I like you.  At least some of you.  Now we all know that you have the power to skew reality and thus making your shows only semi-reality, but I still like you.  I love watching relationships form. I hold my breath as the non trained take to the dance floor.  I cringe while gossip destroys.  I cheer when a new voice is discovered.  And I often cry, hearing the back story of a person’s life.

I love that you have discovered that peoples’ stories matter.  Chances are, you discovered that ratings are higher, when you give voice to a persons story, but, nonetheless, you share with us something so precious.

The other night, I came across one of your shows, The Voice.  I miss Cee Lo, by the way. Anyway, it is fun to watch the blind auditions, but it is the story before the song, that I love to know. Before the singers nervously take the stage for their hopeful big break, there is always a little bit piece that summarizes their life and how their life shaped them to pursue singing.  In the twenty minutes that I happened to be watching, two of the singers had lost a parent at a young age.  A few days later, I happened across another reality show, with a similar format, But the stories before the acts were similar. Every time a person shared their stories of parents lost, I cried.  As in, I for reals cried.

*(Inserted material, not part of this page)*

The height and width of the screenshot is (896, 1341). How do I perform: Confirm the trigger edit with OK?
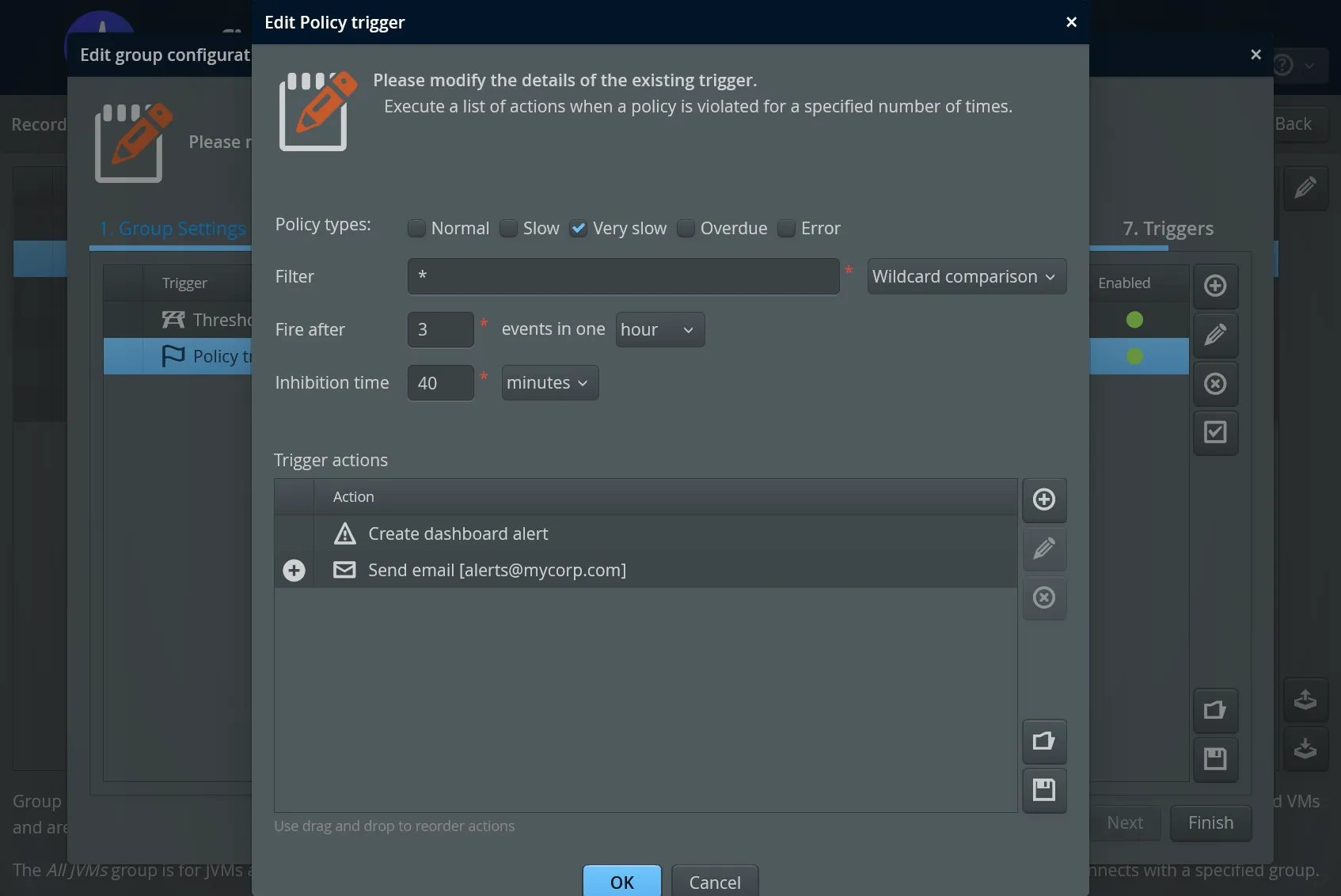click(622, 882)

Now . . .  to try and explain why I was crying so hard.  I’m not completely sure myself, but I’m going to try and break it down.  First of all, it is so amazing to see kids and adults arrive on a national stage, with such a powerful story of loss, yet it is what pushed them and inspired them to reach for their dreams.  Oh, it makes me cry now.  One of the contestants was on a car trip, when her mom suddenly died of a heart attack while at a rest stop.  Her mom was always telling her she was going to be a singer.  And look at this young lady now.  She took what she knew of her mom and planted it into her heart and it grew until she was standing on stage, singing from the depths of pain and redemption with the most beautiful, soulful, joyful heart. Not two people later, a girl lost her dad at a young age.  Again, the depth of this young lady was tangible in her voice.  These real stories encourage me.  These stories remind me of a song by Crystal Lewis, that you will only have a slim shot at knowing, if you grew up going to youth group. It starts off with, “He gives beauty for ashes, strenth for fear, gladness for mourning, peace for despair.

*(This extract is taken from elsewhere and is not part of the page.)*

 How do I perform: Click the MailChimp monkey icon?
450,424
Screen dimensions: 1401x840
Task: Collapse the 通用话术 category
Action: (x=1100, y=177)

Another possible reason for my tears, is that I know this pain, will be with us forever.  None of the constestants kept dry eyes while talking about their parents they had lost.  As ridiculous as it sounds, I still cry when I think about the last moments with my old golden retriever, Hudson, so I know there is no hope for me.  The crazy thing is, that these tears are not bitter.  They touch a warm tender spot that will remain warm and tender forever, but they remind me, that love never ends. Some of these contestants lost parents decades ago and yet, their eyes still well up with tears. What if that didn’t happen?  Now, that would be so sad.

In fact, this summer, I happened to be vacationing near the grave of my grandparents.  I never got the chance to know either of them.  My grandfather died when my dad was only 20.  I felt like I was on the Amazing Race as Leah and I attempted to locate the correct grave stone, but when we finally found it, a tender moment grew.  Underneath me, were two people who I knew loved me, even though I had never known them.  It was so strange.  When I texted my dad, and sent a couple pictures, he admitted to having tears in his eyes upon seeing them, even though his parents have been gone for decades.  See.  Love never ends.  And I love that.  And I love to know each person’s story, in real life and even on semi reality shows.